I have an application where registered users will upload various files (.doc, .pdf) and I need them stored somewhere secure so somebody who isn't registered can't access them. Normally I've just had all file uploads to go a folder in the site root, but I'm thinking that probably isn't a good idea.
yeah , well you can store the files on other server like
for example you have made the app on the domain www.example.com make another subdomain upload.example.com from where all the file validation , uploading and renaming will be done then transfer the file to another subdomain(storage server) like this any name which does not seem that it is saving the files users upload , probably upstor.example.com or any random number and remember to delete the original file from upload.example.com .... hope this is a nice idea and helps too ...
Well initially I also thought of doing so but I felt that if a intrusor gets access to your main server (www.example.com) then he can easily access the .htaccess file and make the complete folder web accessible but he cant if you place the files on a separate server , that would take the files security one step further.
Thats why I advised to use a separate server.
I would ignore the suggestion about using a completely different server for security reasons; if someone can hack one of your servers, they can hack the other one too, and you would have bigger problems than them stealing your files if that happened...
I would probably store the files outside of the web root, so that they're not even accessible directly over the web; then have a script that when accessed, validates that the person is logged in, and then transfers the file to them.
So your server side script (ie php/dotnet)
1. checks they're a valid user (ie by the standard user-is-logged-in check that you're doing else where on the site - checking the session or whatever)
2. sets the correct headers for the file type, eg Content-Type: application/octet-stream
3. reads the file from wherever it is on the server
4. outputs it to the user's browser
1b. if they're not a valid user, the connection is ended and they don't get the secure file.
this means that they only get the file if they're a valid, logged in user.
But if they can hack into your validation system which validates the user is logged in or not will get an easily access to the files.
but if we store the files on different server we can password protect directories which can only be bypassed by the app and we only check which user has logged in and select the particular file or files which he has uploaded .
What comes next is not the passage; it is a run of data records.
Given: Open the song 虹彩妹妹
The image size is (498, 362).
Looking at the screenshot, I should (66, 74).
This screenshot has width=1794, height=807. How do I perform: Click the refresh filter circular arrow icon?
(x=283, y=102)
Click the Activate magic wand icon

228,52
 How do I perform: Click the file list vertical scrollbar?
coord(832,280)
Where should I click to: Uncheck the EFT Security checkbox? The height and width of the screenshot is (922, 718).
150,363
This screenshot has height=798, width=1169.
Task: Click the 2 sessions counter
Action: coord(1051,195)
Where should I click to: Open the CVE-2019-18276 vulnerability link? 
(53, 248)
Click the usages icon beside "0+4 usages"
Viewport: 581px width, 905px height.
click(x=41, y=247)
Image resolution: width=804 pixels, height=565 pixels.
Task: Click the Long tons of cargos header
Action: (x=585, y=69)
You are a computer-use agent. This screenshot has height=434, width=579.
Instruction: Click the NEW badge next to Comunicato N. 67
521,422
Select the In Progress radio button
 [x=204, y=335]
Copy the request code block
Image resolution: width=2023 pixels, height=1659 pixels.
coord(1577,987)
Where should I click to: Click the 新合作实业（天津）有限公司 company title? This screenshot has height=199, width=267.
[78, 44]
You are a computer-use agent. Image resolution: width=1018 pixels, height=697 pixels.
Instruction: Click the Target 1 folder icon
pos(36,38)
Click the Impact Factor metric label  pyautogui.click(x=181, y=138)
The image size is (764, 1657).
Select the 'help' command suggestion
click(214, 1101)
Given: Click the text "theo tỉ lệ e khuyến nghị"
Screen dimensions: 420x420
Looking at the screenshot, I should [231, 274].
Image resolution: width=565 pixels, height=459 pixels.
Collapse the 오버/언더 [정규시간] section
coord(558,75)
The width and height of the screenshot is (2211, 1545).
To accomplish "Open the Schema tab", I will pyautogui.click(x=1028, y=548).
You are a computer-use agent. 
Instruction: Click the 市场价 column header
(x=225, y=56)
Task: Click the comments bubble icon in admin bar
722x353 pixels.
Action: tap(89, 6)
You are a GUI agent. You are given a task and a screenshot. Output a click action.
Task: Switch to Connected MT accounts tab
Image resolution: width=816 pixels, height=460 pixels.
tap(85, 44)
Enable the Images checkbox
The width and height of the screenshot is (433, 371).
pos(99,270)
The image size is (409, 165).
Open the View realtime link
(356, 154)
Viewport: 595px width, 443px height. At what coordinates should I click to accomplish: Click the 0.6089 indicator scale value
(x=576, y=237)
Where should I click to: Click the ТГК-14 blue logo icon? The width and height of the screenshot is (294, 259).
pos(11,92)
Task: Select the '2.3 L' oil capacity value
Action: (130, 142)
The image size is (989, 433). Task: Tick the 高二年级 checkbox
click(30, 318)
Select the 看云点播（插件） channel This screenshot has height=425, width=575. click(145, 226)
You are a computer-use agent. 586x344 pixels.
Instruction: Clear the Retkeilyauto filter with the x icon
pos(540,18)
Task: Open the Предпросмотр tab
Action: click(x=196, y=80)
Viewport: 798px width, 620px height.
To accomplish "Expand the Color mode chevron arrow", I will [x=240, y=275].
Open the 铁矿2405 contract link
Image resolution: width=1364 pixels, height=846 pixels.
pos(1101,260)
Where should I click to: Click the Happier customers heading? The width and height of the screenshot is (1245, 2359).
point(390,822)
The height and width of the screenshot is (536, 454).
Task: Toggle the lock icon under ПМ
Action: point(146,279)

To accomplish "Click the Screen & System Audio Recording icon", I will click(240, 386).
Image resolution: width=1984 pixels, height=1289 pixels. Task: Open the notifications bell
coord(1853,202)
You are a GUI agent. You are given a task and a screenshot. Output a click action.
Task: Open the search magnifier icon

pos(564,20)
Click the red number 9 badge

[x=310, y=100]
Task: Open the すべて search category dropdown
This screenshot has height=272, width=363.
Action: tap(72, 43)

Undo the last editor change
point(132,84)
Please do Correct me if I am wrong any where.
I would say if a user breaks into another users account by guessing the authentication details then their files would be compromised either way. There is not really a need to store the files on another server, just outside of the web root so users can't upload a file and then access it directly (especially if you are allowing all types of uploads) as a user could directly infect your server by uploading an executable script and then running it by pointing their browser to it.
Either you store the files above the htdocs (or whatever your base folder is) or you can store them in a sub folder and block all access with htaccess. Then as described above you check authentication (or whatever you are validating) and then output the appropriate headers for the content type, read the file, then echo the contents.
Probably could search for a couple of different things for this, "htaccess deny access", "upload file to directory php", & "force download dialog php".